I am the type of person who hates explaining herself. I would much rather hide under the covers, look away, recede.
It was a muted summer, with a room with a view. It was getting drunk with friends for the very first time. It was relocating and standing up for myself. It was my head in his hands, listening to him tell me to be safe. Too bad I’m not so good at that.
People like my brother are troublemakers. People like me are trouble-seekers. Once I moved away from family for the final time I locked myself in crisis mode and now I can’t seem to get out. I pick fights and I push buttons. I kick up dirt and slam my palms against chain-link fences. When all you’ve ever known is the transience of stability, it’s hard to get comfortable.
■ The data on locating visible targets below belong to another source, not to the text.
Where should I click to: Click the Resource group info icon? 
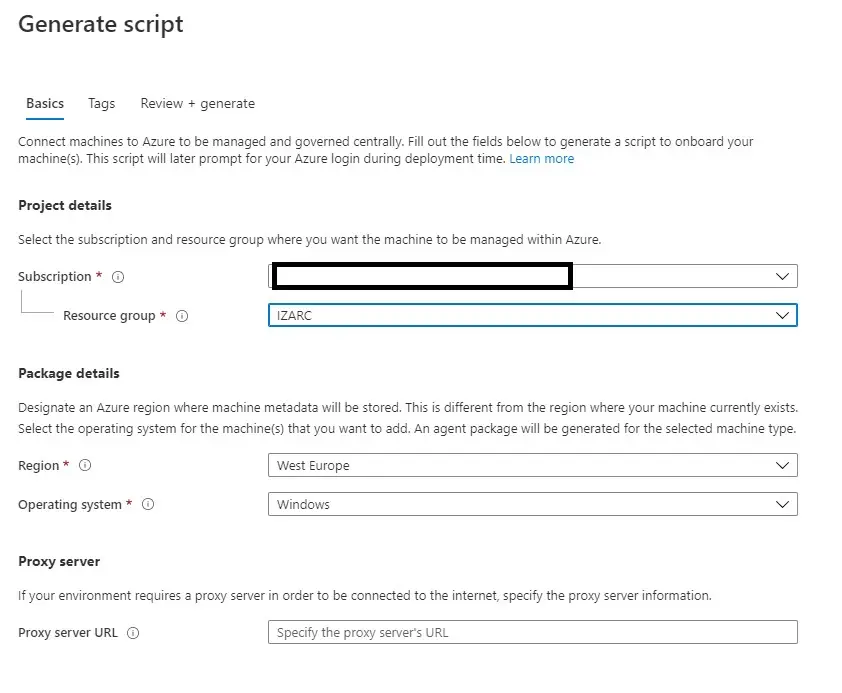[182, 316]
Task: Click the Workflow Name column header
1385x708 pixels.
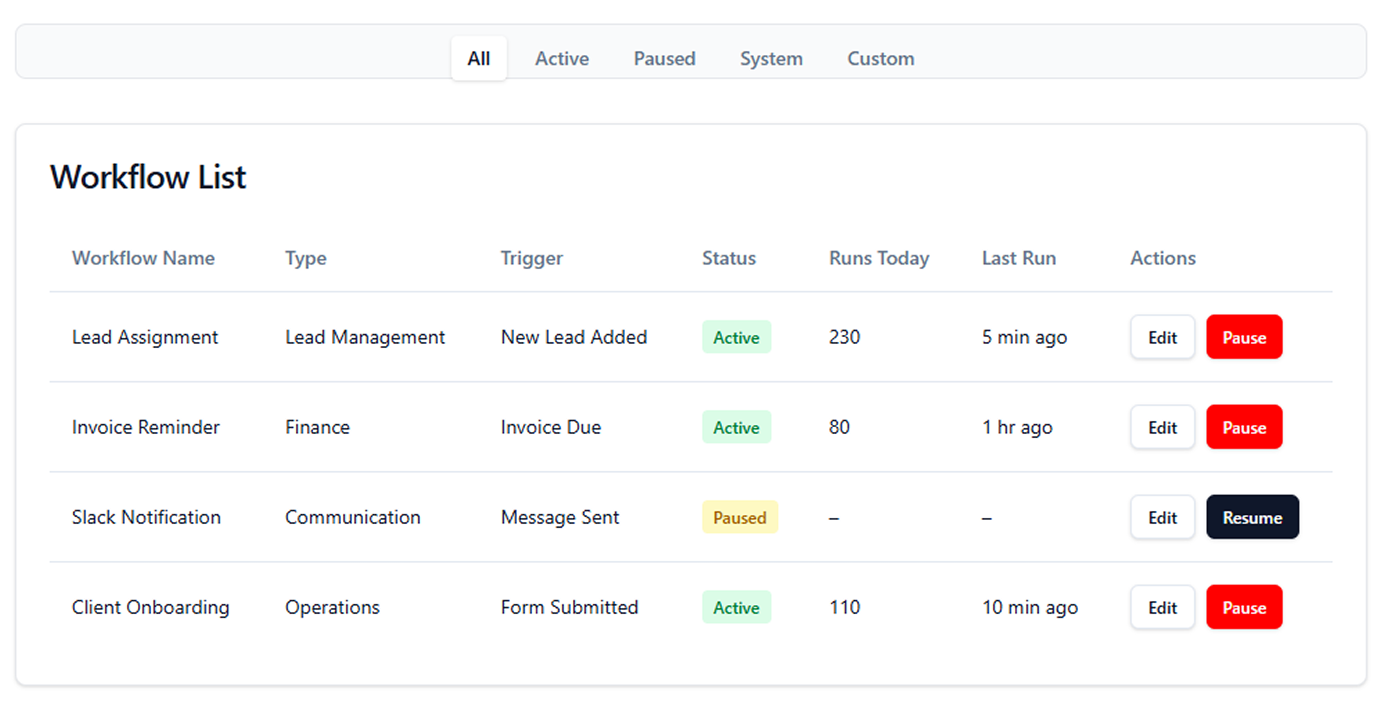Action: 143,258
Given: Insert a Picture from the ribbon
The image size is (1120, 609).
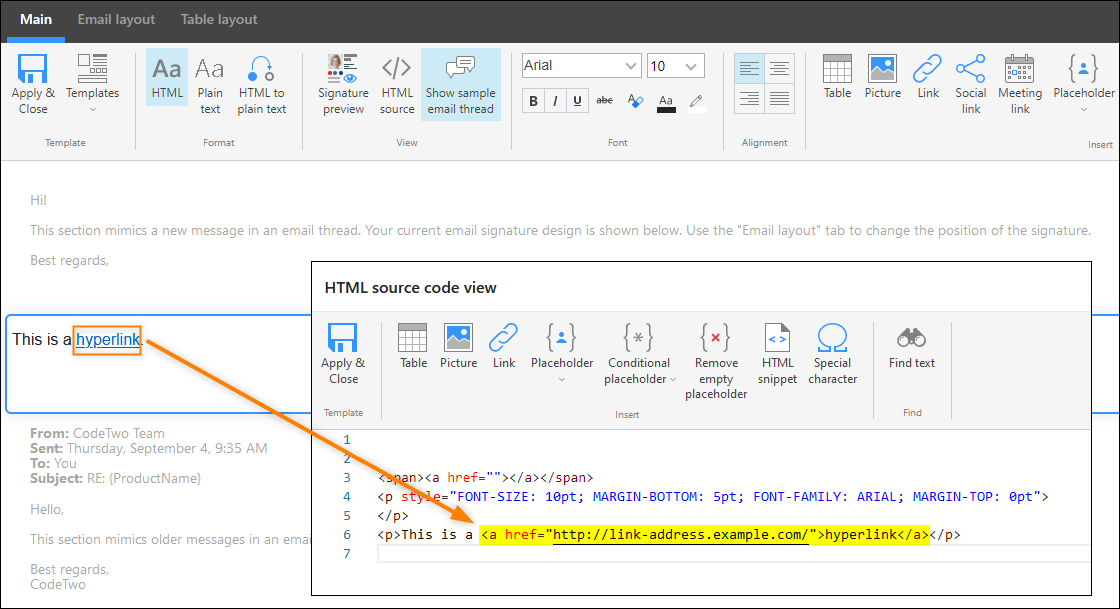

It was a wringing of the hands and rapid thoughts, heart beating so fast at the danger I couldn’t see. I spent days on end blankly refreshing the browser again and again hoping I’d find connection. I sat very, very still in a city of commuters. Every morning I woke up to the sound of children playing and praying next door. Every night I begged for sleep so I wouldn’t be tempted to literally tear my skin off. I walked barefoot around the block asking the homeless where the hell I could buy some chocolate milk at 1am, glints from stray cats’ eyes and dusty neon signs lighting my way around the city. Keys failed. Pills failed. Dismissive comments from my therapist failed. Sex, anger, and intoxication were the only things that made me feel alive.
When I started to try to separate myself from the things that were making me feel detached and unreal, I started to become completely unhinged. I started to feel everything that I had numbed before. There was jealousy and loneliness and so much anger.
However, there was also effusive love and friendship and intimacy and everything else I had almost forgotten. There were soft amber lights and laughter. There were arms wrapped each other’s shoulders as we stumbled down the streets in a joyous haze. For the first time in months, everything I wanted to say started to pour out and, instead of repelling others, it drew my most treasured friends closer. I became an open wound: stinging, putrid, raw, exposed.
I am a walking healing scar. I have never felt ready, and I don’t know if I ever will. I can’t emphasize how scared I’ve been of change and of my ability to function. For a brief moment each day I come back to the apartment, however, I smell cooling pastries on the table and sunlight peeking through the blinds. I go into the room and smell skin on blankets and turn on the comforting fairy light draped over our bed and I remember that this home’s been worth it, he’s worth it, and I’m certainly worth everything that’s happened.